Task to complete: Quote, word for word, the line containing "You are a GUI" and all lines that follow it to the end of the records, with no pictures.

________________________

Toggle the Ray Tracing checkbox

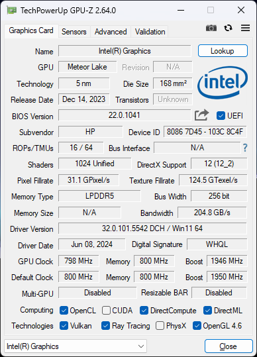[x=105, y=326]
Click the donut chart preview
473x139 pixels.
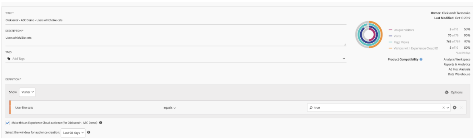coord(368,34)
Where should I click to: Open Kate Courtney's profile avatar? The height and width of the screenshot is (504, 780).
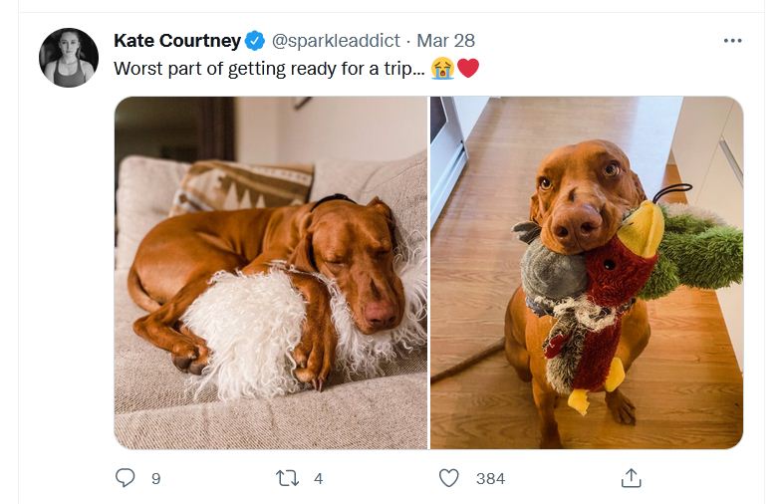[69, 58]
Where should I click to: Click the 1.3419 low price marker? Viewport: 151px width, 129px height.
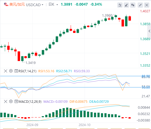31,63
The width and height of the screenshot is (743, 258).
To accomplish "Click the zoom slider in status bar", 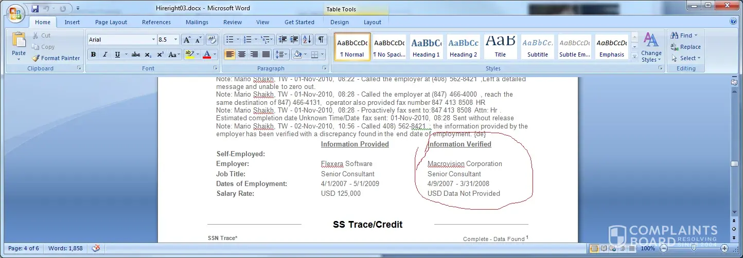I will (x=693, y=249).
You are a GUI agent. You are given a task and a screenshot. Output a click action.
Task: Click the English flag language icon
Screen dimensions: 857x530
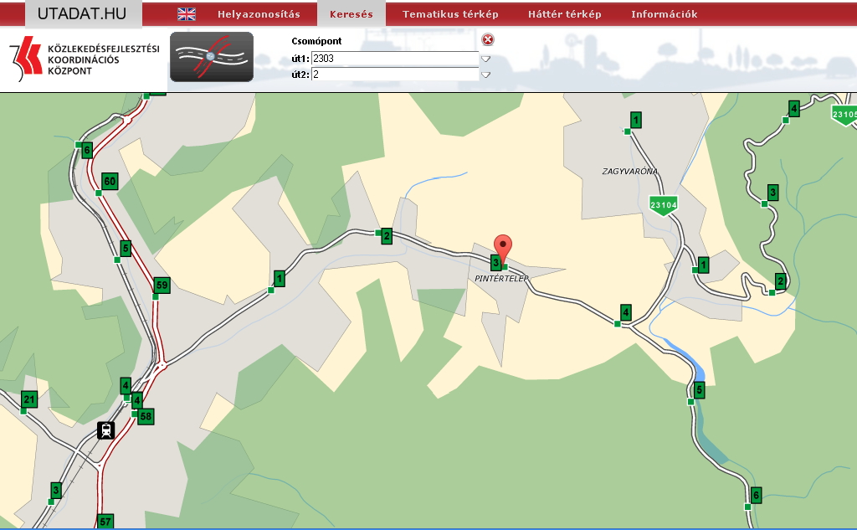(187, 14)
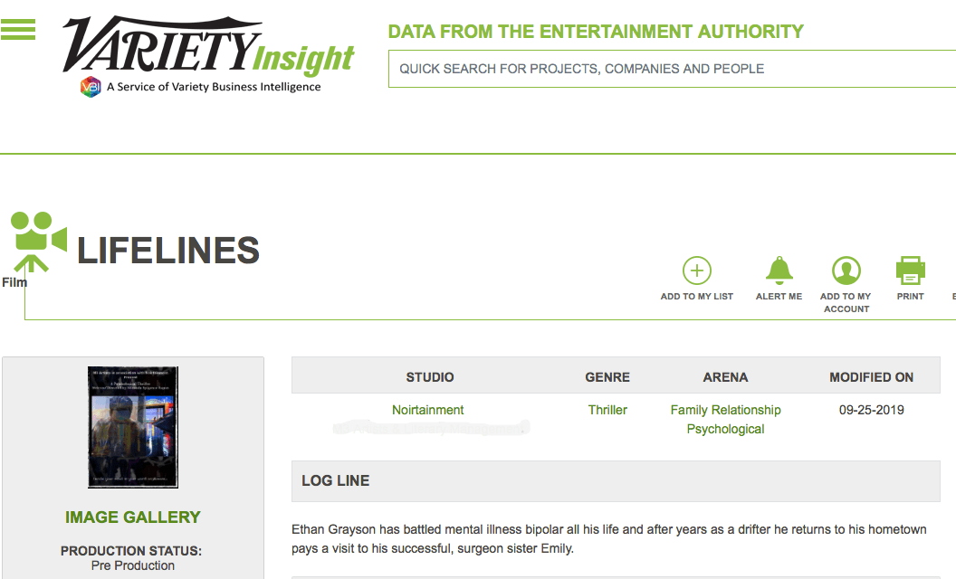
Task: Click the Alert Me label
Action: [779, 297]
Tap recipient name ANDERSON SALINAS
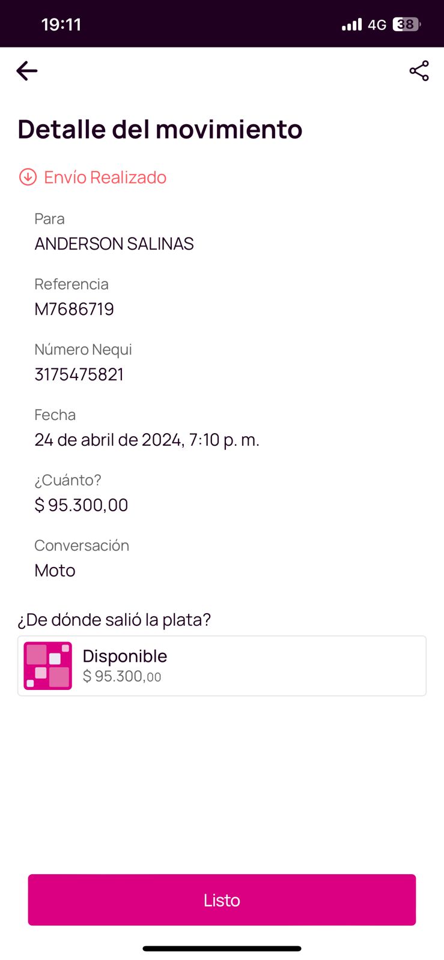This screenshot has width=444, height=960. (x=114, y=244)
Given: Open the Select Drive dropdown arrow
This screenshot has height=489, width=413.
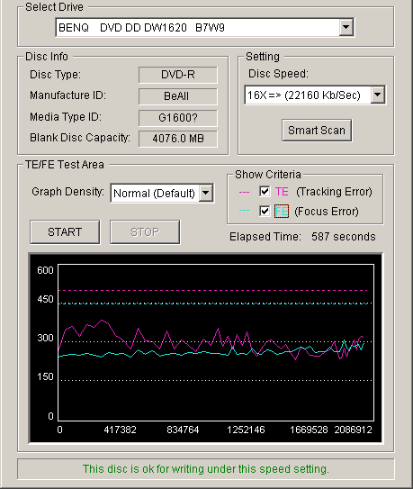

________________________

Output for this exercise:
You are a GUI agent. You are given a task and a screenshot. Output a click action.
Task: Click the English flag language icon
Screen dimensions: 857x530
(187, 14)
Task: Click the Alert Me label
Action: [779, 297]
Tap recipient name ANDERSON SALINAS
This screenshot has width=444, height=960. (x=114, y=244)
Given: Open the Select Drive dropdown arrow
This screenshot has height=489, width=413.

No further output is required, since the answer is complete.